Nie milkną echa wielkiego sukcesu, jaki osiągnął Łukasz Kubot. Lubinianin wraz z Brazylijczykiem Marcelo Melo zdobyli wielkoszlemowy tytuł podczas turnieju na kortach trawiastych Wimbledonu – Łukasz od małego był bardzo samodzielny, zdeterminowany – mówi Janusz Kubot, ojciec Łukasza.

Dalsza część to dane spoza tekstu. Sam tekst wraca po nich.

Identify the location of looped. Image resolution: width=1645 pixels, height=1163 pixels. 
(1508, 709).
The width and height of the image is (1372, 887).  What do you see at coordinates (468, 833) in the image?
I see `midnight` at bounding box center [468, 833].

Jak przyznaje tato tenisisty początki nie były łatwe – Łukasz od małego był bardzo samodzielny, zdeterminowany. Kiedy miał dziesięć lat, ja byłem w Niemczech, grałem dla amatorskiej drużyny. Jeździł więc sam na treningi, mecze. Wrocław, Wałbrzych, Legnica. Największy problem był zimą. Jedyna lubińska sala, która mieściła kort, była wolna tylko do godziny 8:00. Łukasz wstawał więc o 5:00, robił śniadanie i jechał na trening. Rowerem, przez śnieg, bo autobusy jeszcze nie kursowały. A potem szkoła, autobus i znowu na trening – wspomina Janusz Kubot – Ta zaradność została mu do dziś – dodaje.
Współpraca Kubot i Melo na korcie okazała się strzałem w dziesiątkę. Od początku wspólnej gry polsko-brazylijska para wygrała wszystkie mecze na kortach trawiastych w tym roku. Przed startem w Wimbledonie Kubot i Melo okazali byli najlepsi w imprezach ATP Masters 1000 w Miami i Madrycie, dotarli też do finału prestiżowego Indian Wells – Tenisiści spotkają się codziennie, rozmawiają, analizują. Patrzą, z kim na korcie uzupełnialiby się najlepiej. Łukasz z Marcelo kiedyś grali razem w dwóch turniejach i zwyciężyli. Myślę, że ta decyzja o wspólnych występach rodziła się, powoli dojrzewała. I doszło do niej w idealnym momencie – mówi Janusz Kubot.
Łukasz Kubot jest nie tylko pierwszym Polakiem, który zdobył tytuł na trawiastej nawierzchni Wimbledonu, ale też jako jedyny reprezentant naszego kraju sięgnął po dwa trofea w Wielkim Szlemie. Dzięki wygranej na Wimbledonie Łukasz Kubot i Marcelo Melo są pierwszym duetem, który zapewnił sobie już występ w kończących tegoroczny sezon prestiżowym ATP World Tour Finals w Londynie.